_Aim_:
Write out the lines below word for word, leaving out the pictures.
□ □ □
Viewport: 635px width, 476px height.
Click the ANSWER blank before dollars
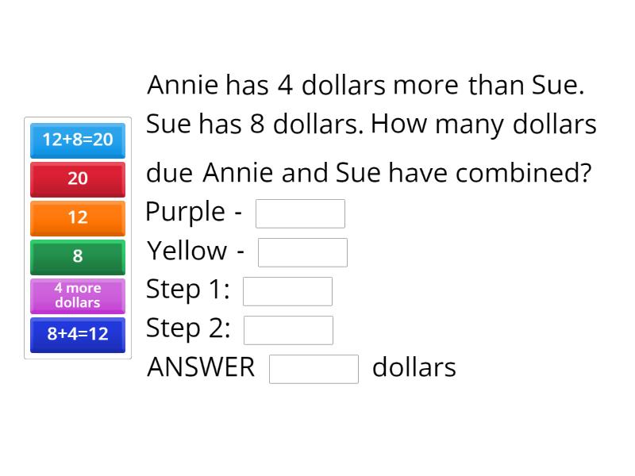click(314, 369)
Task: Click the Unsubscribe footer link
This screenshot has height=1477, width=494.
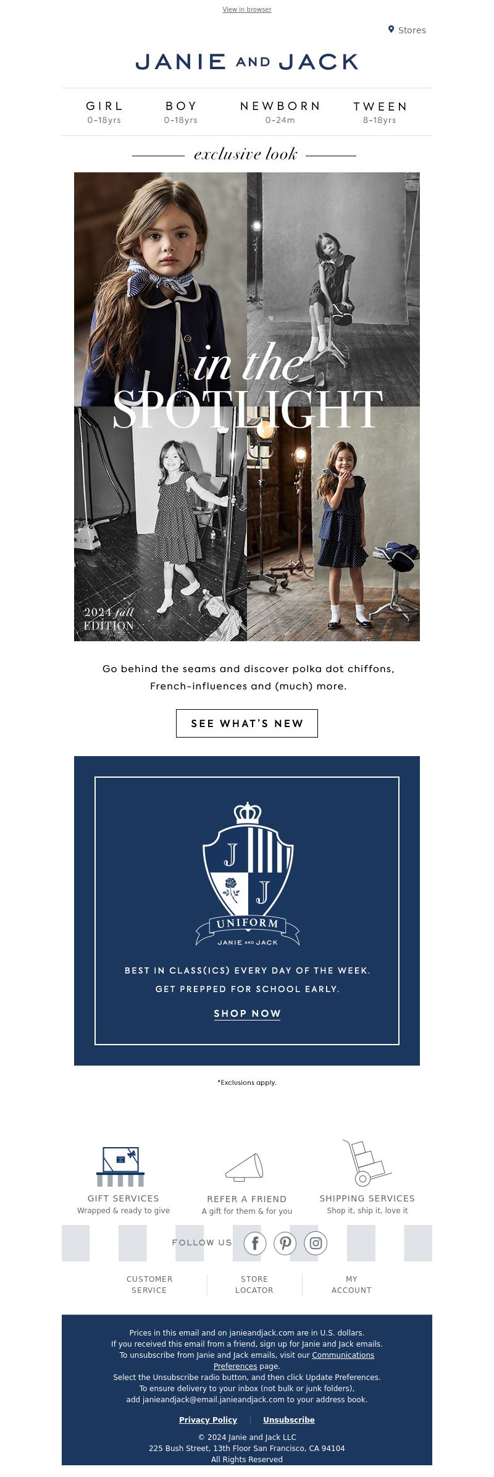Action: [x=289, y=1420]
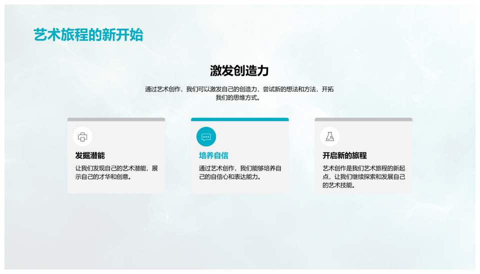480x274 pixels.
Task: Click the gray top bar of 发掘潜能 card
Action: (x=116, y=120)
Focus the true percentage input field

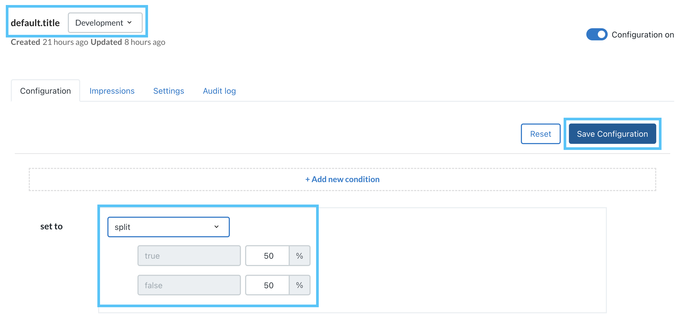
□ □ □
_Task response_:
Viewport: 635px width, 476px height.
Click the ANSWER blank before dollars
click(314, 369)
Task: Click the Unsubscribe footer link
This screenshot has height=1477, width=494.
Action: [x=289, y=1420]
480x274 pixels.
Task: Click the gray top bar of 发掘潜能 card
Action: (x=116, y=120)
Focus the true percentage input field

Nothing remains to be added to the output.